Offenbar gehören zur "Gruppe Freital" noch mehr Mitglieder. Die Bundesanwaltschaft spricht in ihrer Mitteilung von weiteren Gleichgesinnten. Ob sich die Verdächtigen selbst den Namen "Gruppe Freital" gaben oder die Ermittler, ist unklar.

Die GSG9 ist die Antiterroreinheit der deutschen Bundespolizei. Dass sie zum Einsatz kam, zeigt, dass die Bundesanwaltschaft die Verdächtigen für gefährlich hält. An dem Einsatz waren nach offiziellen Angaben mehr als 200 Beamte des Bundeskriminalamtes, der Bundespolizei sowie der sächsischen Polizei beteiligt.

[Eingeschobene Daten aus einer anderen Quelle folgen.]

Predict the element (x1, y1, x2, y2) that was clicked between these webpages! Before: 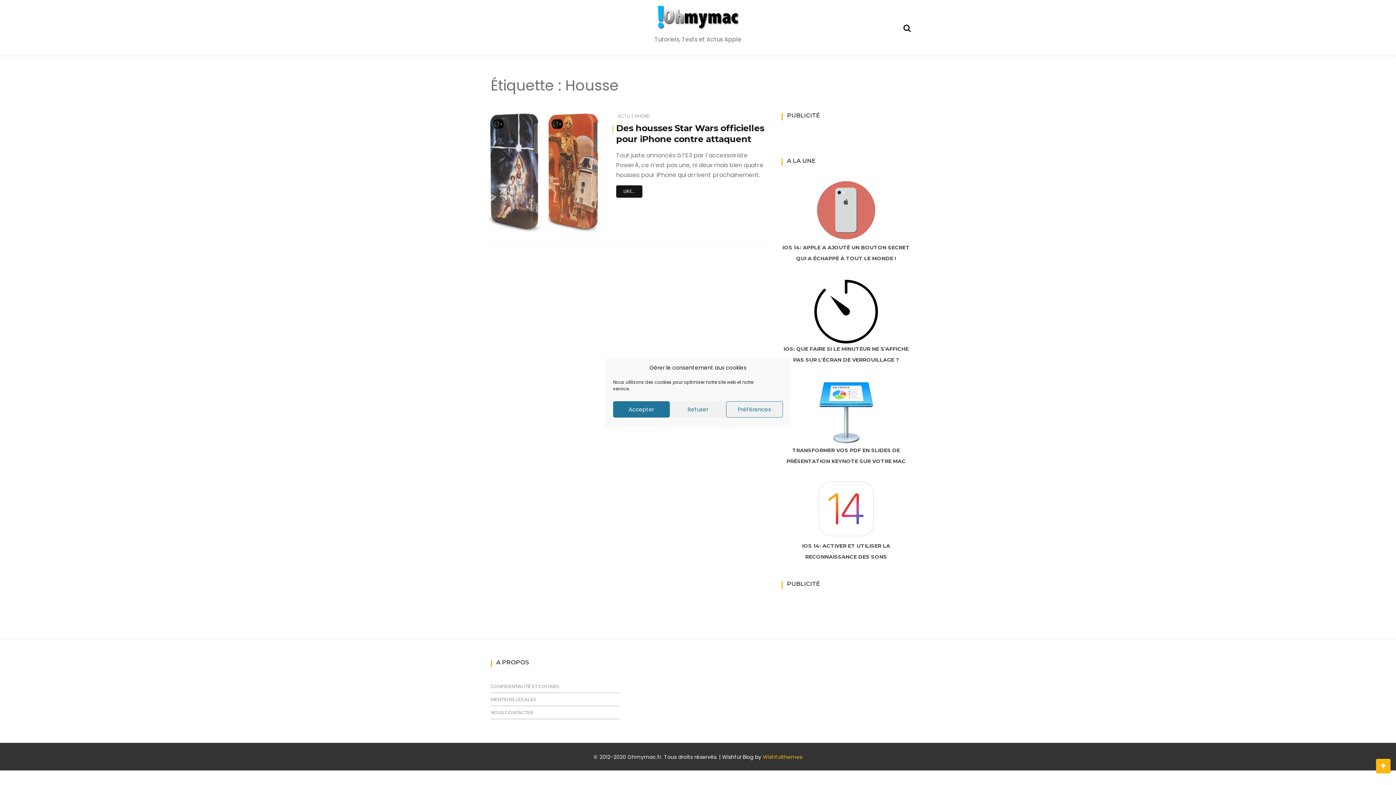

Die Bundesanwaltschaft bezieht sich auf den Paragraphen 129 a im Strafgesetzbuch. Er bezieht sich auf die "Bildung terroristischer Vereinigungen". Dafür drohen Freiheitsstrafen zwischen ein und zehn Jahren.

Den drei Männern in U-Haft wirft die Bundesanwaltschaft die Gründung und Organisation der Gruppe vor. Darauf stehen mindestens drei Jahre Haft.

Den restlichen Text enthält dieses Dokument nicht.